▸ WHAT IS NEEDED
In the mailing-list thread below about the parquet-format release, what part of the Bloom filter is stored in the column chunk metadata?

▸ QUOTED PASSAGE

%%

Re: [DISCUSS] Prepare release for parquet-format 2.7.0?

Posted by Zoltan Ivanfi <zi...@cloudera.com.INVALID>.
Hi,

I just noticed that yesterday I misunderstood that the Bloom filter is a
part of the column chunk metadata, when in fact it is only the offset of it
that is stored there. In this case we definitely need to pay more attention
to the encryption aspect because it won't happen automatically.

Br,

Zoltan

On Fri, Jul 5, 2019 at 1:09 PM 俊杰陈 <cj...@gmail.com> wrote:

> That would be great, thank you.
>
> On Fri, Jul 5, 2019 at 5:40 PM Gidon Gershinsky <gg...@gmail.com> wrote:
>
> > Hi Junjie,
> >
> > I'd be glad to have a look at the encryption part. Will add my comments
> > early next week.
> >
> > Cheers, Gidon.
> >
> > On Fri, Jul 5, 2019 at 12:16 PM 俊杰陈 <cj...@gmail.com> wrote:
> >
> > > Sorry, the latest file is
> > >
> > >
> >
> https://github.com/chenjunjiedada/parquet-format/blob/PARQUET-1617/BloomFilter.md
> > > .
> > >
> > > On Fri, Jul 5, 2019 at 5:14 PM 俊杰陈 <cj...@gmail.com> wrote:
> > >
> > > > Sure, please see this PR
> > > > <https://github.com/apache/parquet-format/pull/140> or update file
> > here
> > > > <
> > >
> >
> https://github.com/chenjunjiedada/parquet-format/blob/master/BloomFilter.md
> > > >
> > > > .
> > > >
> > > > Thanks for reviewing spec.

%%

▸ STORED DATA
%%

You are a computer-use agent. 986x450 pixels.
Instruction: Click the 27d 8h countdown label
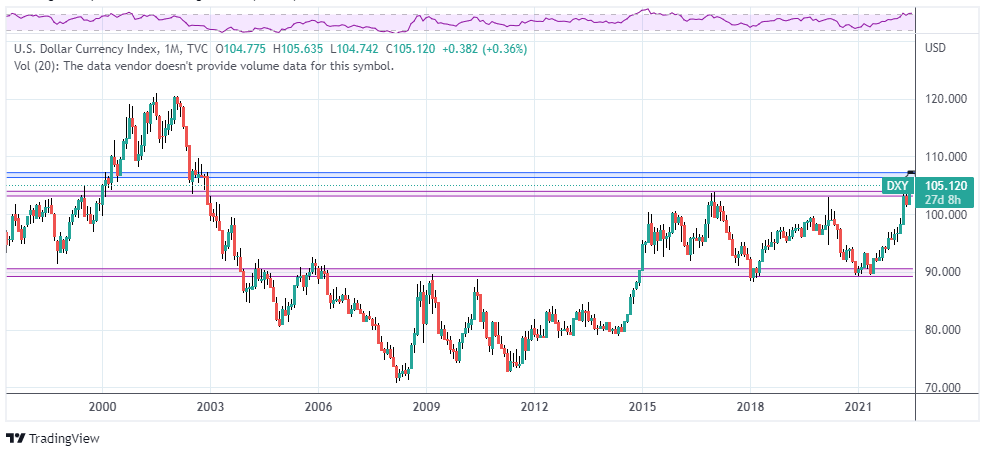pyautogui.click(x=945, y=200)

%%

▸ TASK RESPONSE
Only the offset of the Bloom filter.